Provides open-source end-to-end Lean formal proofs of the paper's theorems on directional coverage of product-structured number codes.
Abstract
Low-precision number formats are widely used in modern machine learning systems due to their efficiency. Accurate direction representation is key to the accuracy of vector operations. This work precisely explores the extent to which the direction of a vector can be represented by selecting its scalar elements from a common finite alphabet of a given size. This is standard practice in machine learning, where low-precision significands may be narrow-width floating-point or integer values. A geometric framework is introduced for analyzing the directional coverage of such product-structured codes. This work analytically quantifies the suboptimality gap between such product-structured codes and spherical codes for the vector as a whole, in both low and asymptotically high dimensions. Furthermore, within the product code class, it is proven that the standard formats of two's complement, fixed-point, and floating-point are suboptimal, again with quantified gap, pointing to the potential to develop new scalar number formats. Such scalar alphabets are numerically optimized across multiple block dimensions for directional coverage, including the dimension used in NVIDIA's NVFP4 format. Experimental results are presented comparing the performance of standard formats and the optimized alphabet. We find that for four bits, NVIDIA's choice of E2M1 closely approximates the optimized alphabet, providing a geometric explanation for its strong performance in low-precision machine learning workloads and an analytical understanding of the link between that superiority and block size. We provide open-source formal proofs in Lean for the theorems in this work, along with the experimental code and the optimized alphabets obtained.
Problem
Low-precision number formats are widely used in machine learning, but their ability to preserve vector directions when applied element-wise is not well understood. The product structure of quantized vectors fundamentally restricts the geometry of representable directions.
Approach
A geometric framework is introduced for analyzing directional coverage of product-structured codes formed from finite scalar alphabets. The authors analytically quantify the suboptimality gap between product codes and unconstrained spherical codes in both low and high dimensions. They prove that standard formats (two's complement, fixed-point, floating-point) are suboptimal within the product code class, with quantified gaps. Scalar alphabets are numerically optimized across multiple block dimensions for directional coverage. Formal proofs of the theorems are provided in Lean.

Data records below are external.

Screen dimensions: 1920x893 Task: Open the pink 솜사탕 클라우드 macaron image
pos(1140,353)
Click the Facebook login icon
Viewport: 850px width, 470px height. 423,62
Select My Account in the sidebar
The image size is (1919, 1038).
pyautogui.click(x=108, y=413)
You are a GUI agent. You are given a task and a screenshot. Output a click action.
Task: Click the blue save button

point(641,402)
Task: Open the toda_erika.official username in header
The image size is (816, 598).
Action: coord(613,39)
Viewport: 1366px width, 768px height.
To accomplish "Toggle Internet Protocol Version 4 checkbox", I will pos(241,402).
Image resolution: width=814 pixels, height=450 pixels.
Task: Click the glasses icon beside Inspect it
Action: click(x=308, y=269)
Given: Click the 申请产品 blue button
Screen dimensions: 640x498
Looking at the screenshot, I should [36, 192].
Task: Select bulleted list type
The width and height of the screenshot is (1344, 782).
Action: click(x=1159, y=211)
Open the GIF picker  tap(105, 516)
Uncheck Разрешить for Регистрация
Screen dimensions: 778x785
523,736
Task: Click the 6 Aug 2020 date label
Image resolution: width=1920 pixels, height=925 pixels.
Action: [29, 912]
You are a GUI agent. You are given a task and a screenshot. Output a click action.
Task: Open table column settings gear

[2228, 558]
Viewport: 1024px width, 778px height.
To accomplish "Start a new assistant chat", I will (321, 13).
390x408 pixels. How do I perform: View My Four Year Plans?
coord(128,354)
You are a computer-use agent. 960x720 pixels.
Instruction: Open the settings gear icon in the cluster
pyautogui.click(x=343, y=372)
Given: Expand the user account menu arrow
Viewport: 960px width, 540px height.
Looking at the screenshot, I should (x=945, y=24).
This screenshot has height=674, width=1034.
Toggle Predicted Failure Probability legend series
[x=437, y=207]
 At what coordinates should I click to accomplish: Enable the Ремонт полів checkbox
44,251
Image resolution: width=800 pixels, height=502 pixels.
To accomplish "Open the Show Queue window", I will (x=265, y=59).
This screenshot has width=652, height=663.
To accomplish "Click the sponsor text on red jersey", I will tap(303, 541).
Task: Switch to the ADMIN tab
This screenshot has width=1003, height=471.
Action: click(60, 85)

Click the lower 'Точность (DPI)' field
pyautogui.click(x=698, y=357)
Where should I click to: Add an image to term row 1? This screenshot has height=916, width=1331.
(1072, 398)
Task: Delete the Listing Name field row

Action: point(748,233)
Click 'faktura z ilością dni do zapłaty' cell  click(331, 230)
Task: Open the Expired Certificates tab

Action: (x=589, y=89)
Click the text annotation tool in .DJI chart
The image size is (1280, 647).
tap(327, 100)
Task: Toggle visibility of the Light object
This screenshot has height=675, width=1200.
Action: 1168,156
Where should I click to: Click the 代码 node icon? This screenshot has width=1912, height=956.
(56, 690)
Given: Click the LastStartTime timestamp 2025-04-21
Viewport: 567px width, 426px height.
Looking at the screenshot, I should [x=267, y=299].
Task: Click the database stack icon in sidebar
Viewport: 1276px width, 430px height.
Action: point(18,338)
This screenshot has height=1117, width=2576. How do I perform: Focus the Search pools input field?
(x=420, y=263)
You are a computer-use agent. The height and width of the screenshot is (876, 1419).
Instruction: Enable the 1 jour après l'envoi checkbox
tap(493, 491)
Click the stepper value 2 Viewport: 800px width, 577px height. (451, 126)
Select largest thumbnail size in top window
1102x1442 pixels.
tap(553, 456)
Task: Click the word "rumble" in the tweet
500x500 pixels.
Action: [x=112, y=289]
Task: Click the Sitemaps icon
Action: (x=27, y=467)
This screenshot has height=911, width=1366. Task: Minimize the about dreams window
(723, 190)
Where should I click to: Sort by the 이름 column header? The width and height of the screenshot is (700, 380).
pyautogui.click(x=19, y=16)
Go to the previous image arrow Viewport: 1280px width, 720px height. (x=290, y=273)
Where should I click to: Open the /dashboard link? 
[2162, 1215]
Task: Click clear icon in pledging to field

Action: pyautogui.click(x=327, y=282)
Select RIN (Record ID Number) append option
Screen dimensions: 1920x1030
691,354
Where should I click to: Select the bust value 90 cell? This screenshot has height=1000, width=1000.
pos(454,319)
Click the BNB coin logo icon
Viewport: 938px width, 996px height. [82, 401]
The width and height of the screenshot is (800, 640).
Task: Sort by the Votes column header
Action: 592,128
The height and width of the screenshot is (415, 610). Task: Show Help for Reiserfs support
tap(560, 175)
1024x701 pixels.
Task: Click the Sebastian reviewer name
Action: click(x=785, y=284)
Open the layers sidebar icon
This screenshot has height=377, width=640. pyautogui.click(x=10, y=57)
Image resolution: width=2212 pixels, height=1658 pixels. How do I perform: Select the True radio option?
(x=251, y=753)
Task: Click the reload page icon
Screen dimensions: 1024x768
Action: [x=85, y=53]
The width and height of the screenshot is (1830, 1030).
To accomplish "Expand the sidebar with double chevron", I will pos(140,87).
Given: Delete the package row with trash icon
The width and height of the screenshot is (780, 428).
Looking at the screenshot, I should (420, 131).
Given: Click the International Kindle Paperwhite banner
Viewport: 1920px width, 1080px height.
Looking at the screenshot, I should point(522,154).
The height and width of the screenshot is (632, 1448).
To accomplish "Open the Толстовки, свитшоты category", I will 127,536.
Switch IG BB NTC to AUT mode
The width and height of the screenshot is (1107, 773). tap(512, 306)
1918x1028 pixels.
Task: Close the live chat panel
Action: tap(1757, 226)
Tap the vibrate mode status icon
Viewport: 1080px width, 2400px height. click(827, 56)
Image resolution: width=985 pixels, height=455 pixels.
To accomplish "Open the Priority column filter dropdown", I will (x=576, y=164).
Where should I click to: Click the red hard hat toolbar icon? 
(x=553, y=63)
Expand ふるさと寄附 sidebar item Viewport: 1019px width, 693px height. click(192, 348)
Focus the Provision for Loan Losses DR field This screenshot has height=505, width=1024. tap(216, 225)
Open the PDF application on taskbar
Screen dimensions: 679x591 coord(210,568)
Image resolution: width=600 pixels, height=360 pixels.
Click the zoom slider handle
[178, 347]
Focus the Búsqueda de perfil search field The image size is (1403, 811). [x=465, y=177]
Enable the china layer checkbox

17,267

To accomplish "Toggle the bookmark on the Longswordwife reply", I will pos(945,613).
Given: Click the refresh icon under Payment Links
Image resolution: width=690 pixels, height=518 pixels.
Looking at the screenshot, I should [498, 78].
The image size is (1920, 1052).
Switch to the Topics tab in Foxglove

Figure 1: The directional coverage for a product code formed from two elements in the 4-bit E2M1 format. Each intersection of the grid lines corresponds to a representable direction through the product structure, projected onto the circle as a red dot. It can be seen that the red dots are not equally spaced in angle, leading to gaps in angular coverage.
Results
For four bits, NVIDIA's E2M1 format closely approximates the numerically optimized alphabet, providing a geometric explanation for its strong performance in low-precision ML workloads. The analytical framework links E2M1's superiority to block size. Open-source Lean proofs, experimental code, and optimized alphabets are released.
Figure 2: Sampled worst-case angular error with increasing dimension. E2M1, the format used in NVFP4, comes close to the optimized alphabet.